The Bohai Sea saline meadow ecoregion (WWF ID: PA0902) covers the coastal deltas of the Yellow River and the Luan River where they enter the Bohai Sea in China. The saline meadows and intertidal mudflats provide an important stopping-over point for birds migrating on the East Asian–Australasian Flyway. The region is under heavy ecological pressure from human development.

== Location and description ==
The ecoregion rims the crescent-shaped shore of Bohai Bay, on the northwest of the Bohai Sea. The river deltas are expanding from silt carried by the Yellow River from the loess soil regions to the west, and by the Luan River from the north.

Both natural and artificial wetlands are extensive in the region. The natural wetlands - reed fields and tidal flats - have diminished greatly in recent years through conversion to aquaculture and development. Artificial wetlands include paddy fields, salt fields, reservoirs and ponds. A portion of the region is a Ramsar Convention wetland of international importance. The Dongying-Huang He Nature Reserve is the area sits on the second largest oil-field in China.

== Climate ==
The climate of the ecoregion is Humid continental climate, hot summer (Köppen climate classification (Dwa)), with a dry winter. This climate is characterized by large seasonal temperature differentials and a hot summer (at least one month averaging over 22 C), and cold winters having monthly precipitation less than one-tenth of the wettest summer month.
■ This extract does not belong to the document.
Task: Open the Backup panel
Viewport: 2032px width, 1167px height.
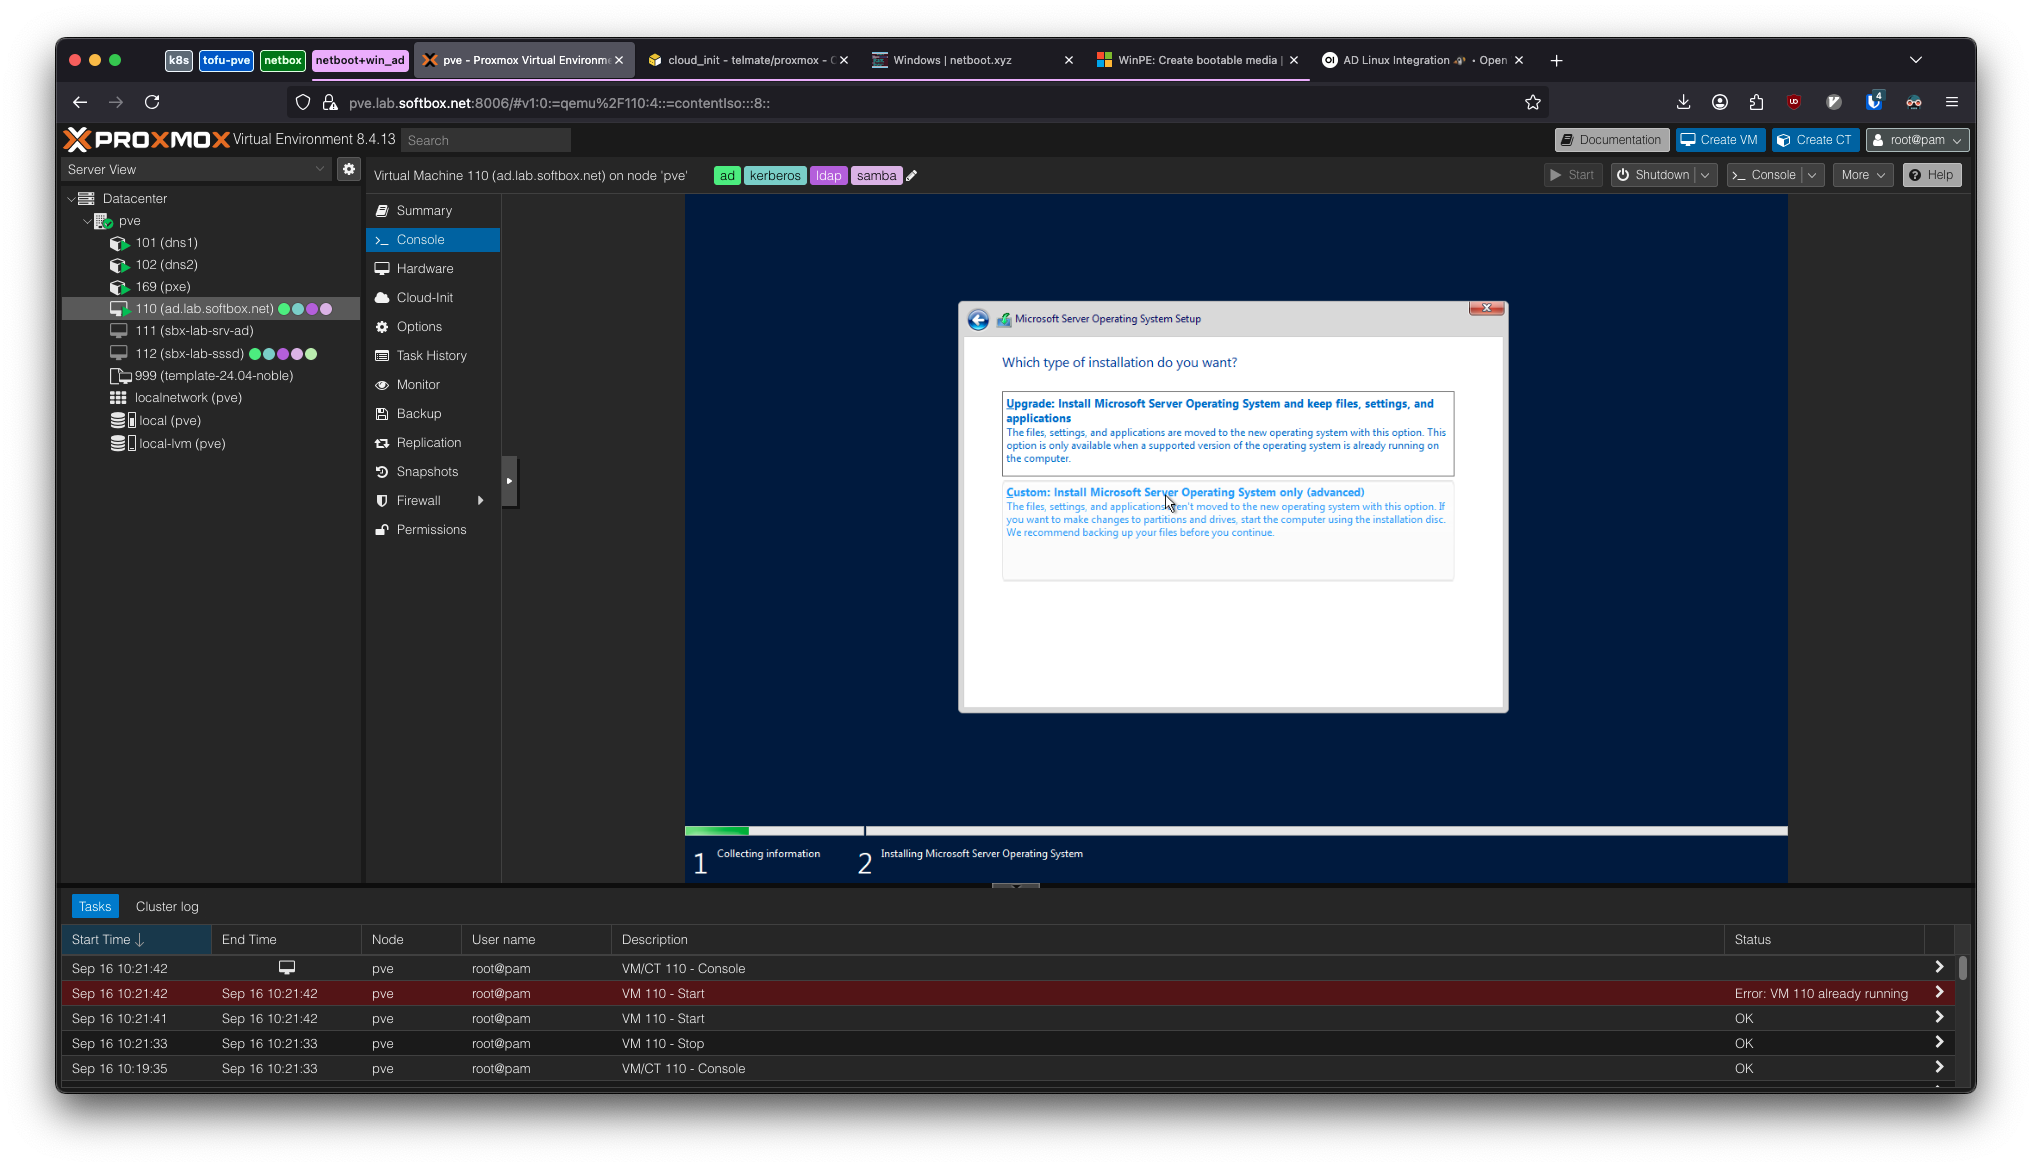Action: pyautogui.click(x=418, y=413)
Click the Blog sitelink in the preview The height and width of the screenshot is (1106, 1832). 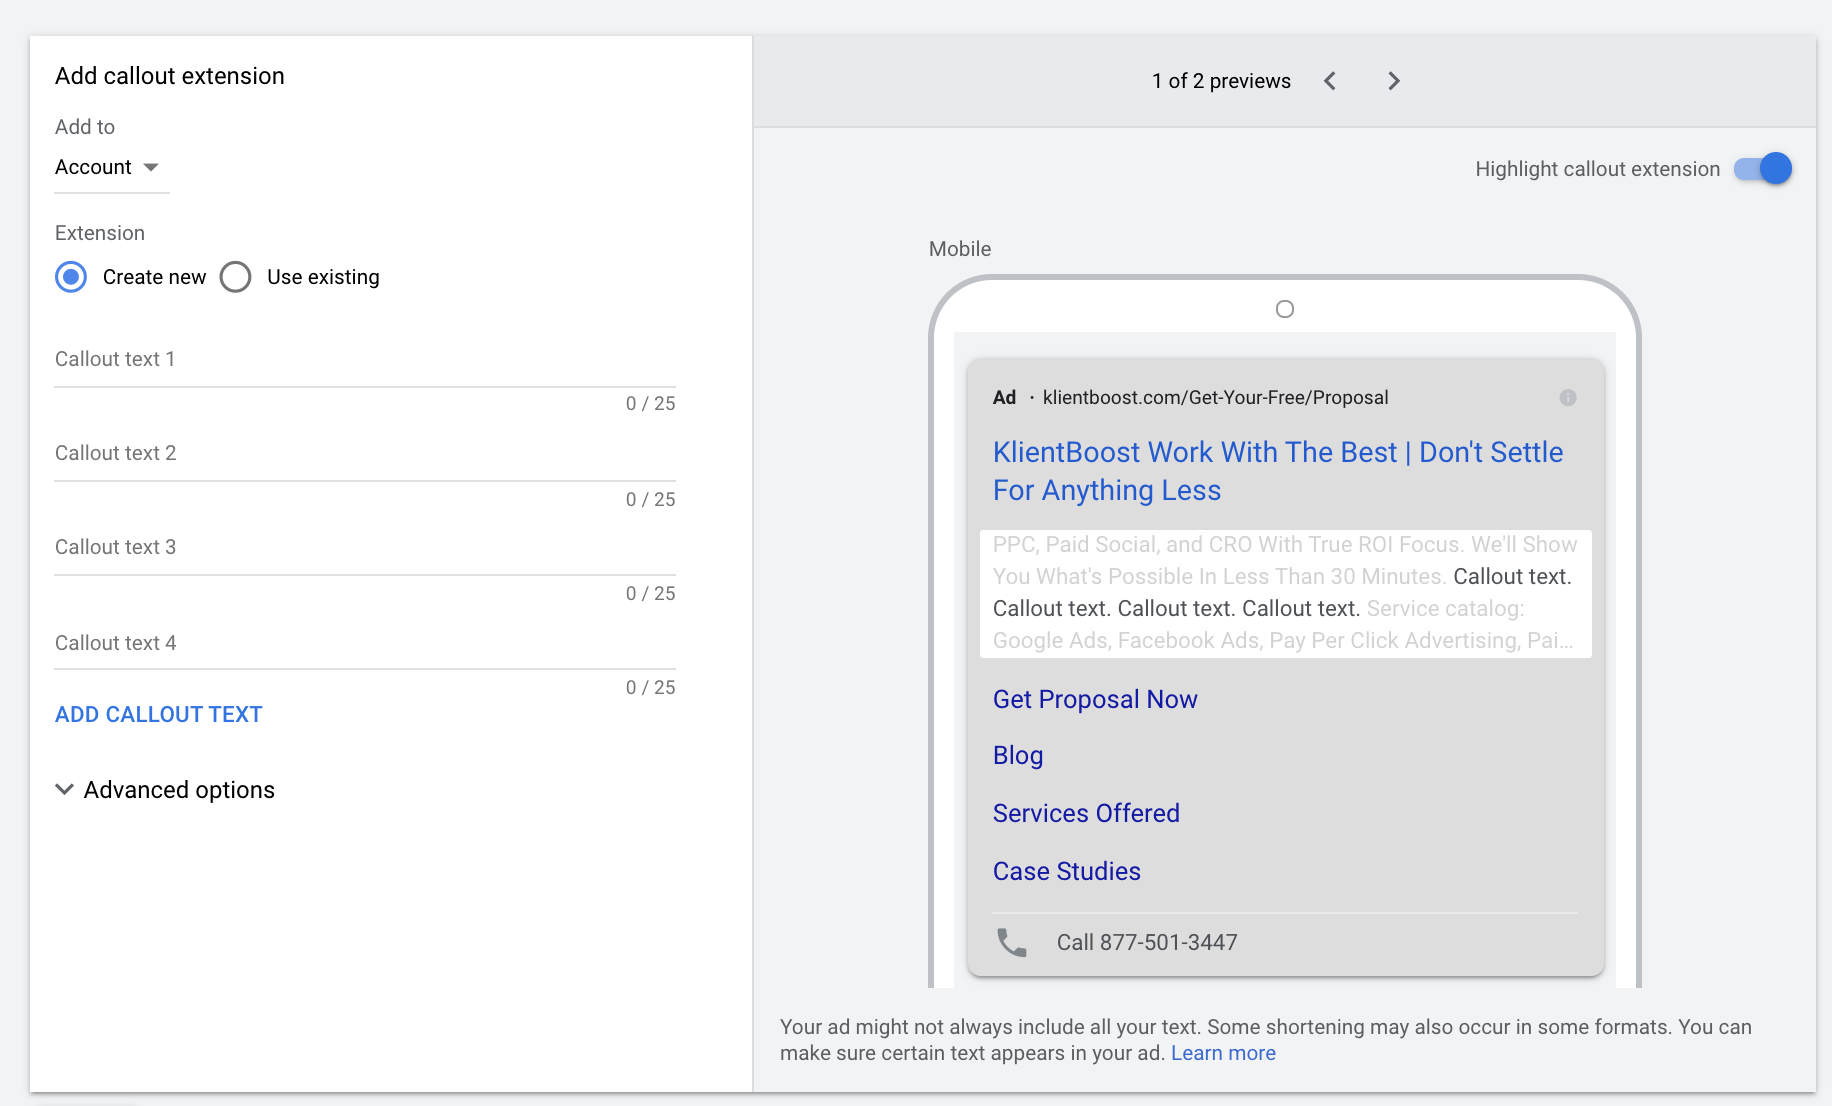(1017, 755)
The average precipitation in the region is 592 mm/year, varying up to 20%.

== Flora and fauna ==
There are a wide variety local habitats, influenced by the interplay of fresh water and silt arriving by river with salt water pressure from the sea. The interior grasslands are characterized by Kunai grass (Imperata cylindrica), the saline meadows by salt-tolerate plants such as Suaeda. Freshwater stands inland have mostly been converted to rice paddies and aquaculture ponds.

The region is an important migratory stop-over for the endangered Red-crowned crane and Siberian crane. The vulnerable Saunders's gull uses the region as one of its few breeding sites. Biodiversity is high: scientists have recorded 367 species of bird, and 197 species of fish, in the Shandong delta alone.